If you dared to ask her about this eccentric practice, she'd whack you immediately on the back of the head, declare you a heretic, and shake her head with her eyes closed in sincere disapproval. Some of these religious pictures came out of old calenders or were clipped from magazines, but that didn't matter. As far as my grandmother was concerned, they watched out for all of us. The older I get, the more I congratulate her on her methodology; everybody did okay.

Who's to say she wasn't right?

My friend Beth's mother called all of her children every evening to wish them a good night. This got a little old for Beth in college, but those calls are one of the things she misses most about her mother now that her mother's gone. Apparently the calls didn't keep her mom alive, just made her happier while she was. She once told Beth it was "like tucking you all in at night" and it helped her sleep. I hope it still helps.

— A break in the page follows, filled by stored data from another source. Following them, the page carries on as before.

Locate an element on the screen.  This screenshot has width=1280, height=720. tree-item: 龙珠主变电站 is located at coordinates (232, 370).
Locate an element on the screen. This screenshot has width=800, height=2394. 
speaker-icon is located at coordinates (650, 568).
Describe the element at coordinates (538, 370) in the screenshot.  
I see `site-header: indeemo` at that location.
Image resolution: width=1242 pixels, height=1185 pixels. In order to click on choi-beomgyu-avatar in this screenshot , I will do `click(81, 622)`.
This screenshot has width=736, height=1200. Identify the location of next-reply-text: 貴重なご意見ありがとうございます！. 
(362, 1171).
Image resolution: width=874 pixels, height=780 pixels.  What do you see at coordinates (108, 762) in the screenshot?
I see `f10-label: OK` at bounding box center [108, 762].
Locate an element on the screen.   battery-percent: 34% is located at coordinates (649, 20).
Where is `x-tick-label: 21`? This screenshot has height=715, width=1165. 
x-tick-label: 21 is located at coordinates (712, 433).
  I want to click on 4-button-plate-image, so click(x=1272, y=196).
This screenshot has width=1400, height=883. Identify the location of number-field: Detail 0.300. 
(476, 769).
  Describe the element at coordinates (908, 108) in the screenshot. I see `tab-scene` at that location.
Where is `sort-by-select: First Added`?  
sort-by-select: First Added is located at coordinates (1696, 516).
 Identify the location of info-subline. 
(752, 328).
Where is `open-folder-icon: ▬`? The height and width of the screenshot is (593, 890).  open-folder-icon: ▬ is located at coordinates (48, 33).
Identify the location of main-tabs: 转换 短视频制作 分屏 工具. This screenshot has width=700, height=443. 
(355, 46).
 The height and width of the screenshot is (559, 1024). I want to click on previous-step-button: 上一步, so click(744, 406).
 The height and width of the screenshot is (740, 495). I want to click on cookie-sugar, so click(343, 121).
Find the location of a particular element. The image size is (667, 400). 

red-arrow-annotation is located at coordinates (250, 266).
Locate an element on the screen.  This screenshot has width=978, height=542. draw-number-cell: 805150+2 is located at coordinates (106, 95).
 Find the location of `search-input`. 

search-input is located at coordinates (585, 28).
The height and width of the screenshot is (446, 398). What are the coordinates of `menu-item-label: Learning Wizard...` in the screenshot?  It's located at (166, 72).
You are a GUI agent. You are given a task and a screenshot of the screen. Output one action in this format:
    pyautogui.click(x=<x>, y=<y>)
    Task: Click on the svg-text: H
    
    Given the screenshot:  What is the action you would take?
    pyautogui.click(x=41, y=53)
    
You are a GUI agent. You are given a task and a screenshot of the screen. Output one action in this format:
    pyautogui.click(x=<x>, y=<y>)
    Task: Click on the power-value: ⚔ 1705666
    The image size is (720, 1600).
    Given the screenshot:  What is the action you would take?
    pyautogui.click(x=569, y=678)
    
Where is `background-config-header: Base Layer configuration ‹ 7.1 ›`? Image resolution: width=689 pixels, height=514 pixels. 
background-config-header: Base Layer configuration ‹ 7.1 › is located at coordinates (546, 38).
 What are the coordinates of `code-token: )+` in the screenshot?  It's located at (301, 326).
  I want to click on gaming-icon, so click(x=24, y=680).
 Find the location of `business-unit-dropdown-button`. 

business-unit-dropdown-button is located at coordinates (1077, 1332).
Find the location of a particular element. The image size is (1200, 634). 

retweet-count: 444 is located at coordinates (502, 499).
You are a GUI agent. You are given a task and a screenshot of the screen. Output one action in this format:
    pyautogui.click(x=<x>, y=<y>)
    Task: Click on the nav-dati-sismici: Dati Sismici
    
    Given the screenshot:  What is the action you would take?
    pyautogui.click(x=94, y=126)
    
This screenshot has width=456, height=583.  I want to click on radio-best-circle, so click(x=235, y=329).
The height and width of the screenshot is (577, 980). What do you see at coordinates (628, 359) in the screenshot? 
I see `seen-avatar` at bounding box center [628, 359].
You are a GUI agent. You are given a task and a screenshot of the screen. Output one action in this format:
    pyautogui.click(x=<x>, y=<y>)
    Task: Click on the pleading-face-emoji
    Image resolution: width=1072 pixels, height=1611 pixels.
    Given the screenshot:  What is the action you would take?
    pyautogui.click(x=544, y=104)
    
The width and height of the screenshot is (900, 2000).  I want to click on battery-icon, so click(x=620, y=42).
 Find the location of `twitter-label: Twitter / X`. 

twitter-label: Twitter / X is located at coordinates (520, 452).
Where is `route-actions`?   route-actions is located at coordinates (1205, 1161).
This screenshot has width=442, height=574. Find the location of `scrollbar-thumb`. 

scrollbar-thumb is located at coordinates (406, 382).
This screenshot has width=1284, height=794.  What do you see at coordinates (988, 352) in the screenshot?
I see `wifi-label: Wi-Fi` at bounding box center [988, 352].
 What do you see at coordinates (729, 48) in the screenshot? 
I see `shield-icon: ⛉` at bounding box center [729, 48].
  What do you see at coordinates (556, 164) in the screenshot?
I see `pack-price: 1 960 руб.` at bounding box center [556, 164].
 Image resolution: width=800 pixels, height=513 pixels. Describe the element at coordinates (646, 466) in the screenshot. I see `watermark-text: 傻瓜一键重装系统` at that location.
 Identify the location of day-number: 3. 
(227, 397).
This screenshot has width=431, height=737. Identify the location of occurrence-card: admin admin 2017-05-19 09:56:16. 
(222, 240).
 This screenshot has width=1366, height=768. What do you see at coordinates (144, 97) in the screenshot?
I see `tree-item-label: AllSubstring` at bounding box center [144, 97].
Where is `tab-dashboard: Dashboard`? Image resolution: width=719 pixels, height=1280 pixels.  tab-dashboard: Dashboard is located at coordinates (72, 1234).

Other rituals are less charming. I once knew a man who believed that if he spit on the tracks, the train would arrive sooner. I never wanted to be near him when he ordered food at a busy restaurant.

I knew a young woman who thought that if she simply left the television on at all times she was protecting herself against thieves; she used to leave the back door unlocked, for example, but thought that even local robbers wouldn't be foolish enough to enter a home which was occupied. They would be tricked by hearing voices into thinking the family was home; that most families don't sound like either John Stewart or the cast of "Modern Family" didn't occur to her. Thieves can be satiric, it seems: they stole her television.

I heard about another young man whose ritual involved moving from apartment to apartment every time the refrigerator needed defrosting; he felt this would keep him footloose and fancy-free. Basically it kept him ice-free, nothing more, but he swore that his independence depended on moving from place to place.

Maybe that's what these pacts do: get us moving, somehow, into the future. Promising myself that I will shed a few pounds, for example, I find that I'm thinking about the new suit I'll buy for the summer. I picture something luxurious, diaphanous, and unmitigatedly feminine. I'm so taken by the idea of myself as a sort of Victorian heroine that I go downstairs, have a cup of coffee and few brownies.

And I promise myself that after I finish these off, I'll really get back to work.